Relief gave way to exhaustion and I adjourned to bed again, sleeping easier now. Rich insisted he stick out the night for Annie, who now seemed inspired, letting down beads of milk, anticipating her own foal.

The week went by in a bleary blur of interrupted naps. I slept in my car. I slept in the barn. I listened. I watched the milk beading and falling off, walked the mare, brushed and fussed while observing all of the signs of pending labor.

In the end I nearly let down my vigilance , when I went back up to the barn at about 11:15 PM. When I had left her, Annie was continuing to eat with appetite. I had taken photos of the dipping haunches on either side of her tail, which bore the last tail wrap of red. It is written that if the mare is feeding normally, it is unlikely she will produce that night.

When I opened the barn door, I heard no greeting as had met my entrance every previous time, and I was apprehensive it was too late. However, Annie’s bright eyes met mine, and I saw no baby in the stall, which was excessively messy for the short time. I let her into the inner paddock and went to work cleaning. She laid down.

I watched her bite her sides and switch her tail and lay out her head and I began to work harder on the stall. I had just wheeled out the barrow to the barn doors and turned around to look when she got up.

Looking back at me, she let loose a gush and the labor proceeded. I cannot at this time go over the event so much as I brought my camera out and videoed as much as I could under the circumstances, but the world saw the arrival of the red filly at 11:34 PM on April 28, 2011.
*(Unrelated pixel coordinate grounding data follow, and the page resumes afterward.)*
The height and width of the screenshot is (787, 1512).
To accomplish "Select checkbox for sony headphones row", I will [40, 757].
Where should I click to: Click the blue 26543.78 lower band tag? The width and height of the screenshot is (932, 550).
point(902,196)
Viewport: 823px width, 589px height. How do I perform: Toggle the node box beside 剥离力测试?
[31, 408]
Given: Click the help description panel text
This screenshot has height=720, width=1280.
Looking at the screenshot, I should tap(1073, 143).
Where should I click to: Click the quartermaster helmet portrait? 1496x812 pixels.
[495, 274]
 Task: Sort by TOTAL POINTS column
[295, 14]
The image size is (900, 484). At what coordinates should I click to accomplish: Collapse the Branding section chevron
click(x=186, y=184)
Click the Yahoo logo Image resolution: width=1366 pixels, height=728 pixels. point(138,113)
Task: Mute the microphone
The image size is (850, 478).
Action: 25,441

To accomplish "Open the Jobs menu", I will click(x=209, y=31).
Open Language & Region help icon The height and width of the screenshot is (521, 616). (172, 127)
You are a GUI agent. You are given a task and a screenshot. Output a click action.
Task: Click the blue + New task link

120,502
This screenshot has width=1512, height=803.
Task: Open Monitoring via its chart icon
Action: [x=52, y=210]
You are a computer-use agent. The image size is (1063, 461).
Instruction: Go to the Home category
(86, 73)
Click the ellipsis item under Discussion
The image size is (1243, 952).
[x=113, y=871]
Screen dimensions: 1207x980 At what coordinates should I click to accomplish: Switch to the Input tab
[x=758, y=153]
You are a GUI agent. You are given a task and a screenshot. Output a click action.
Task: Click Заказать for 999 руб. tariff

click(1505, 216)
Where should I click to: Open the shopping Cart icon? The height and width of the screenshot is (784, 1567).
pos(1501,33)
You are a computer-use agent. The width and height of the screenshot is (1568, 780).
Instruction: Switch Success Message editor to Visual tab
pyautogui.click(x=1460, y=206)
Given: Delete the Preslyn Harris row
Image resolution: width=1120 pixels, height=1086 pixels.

This is the first filly by our stallion IM Diamond Cutter, who we brought out in 2005 from Texas to California to start our own line of the American Quarter Horse. Similarly my great grandfather Albert Chauncey Stoutenburg imported the Hambletonian, a Standardbred horse, from the East Coast to Montana during his day. I have a picture of his wife, my great grandmother with this horse. Interesting how generations who never knew each other were similarly inspired.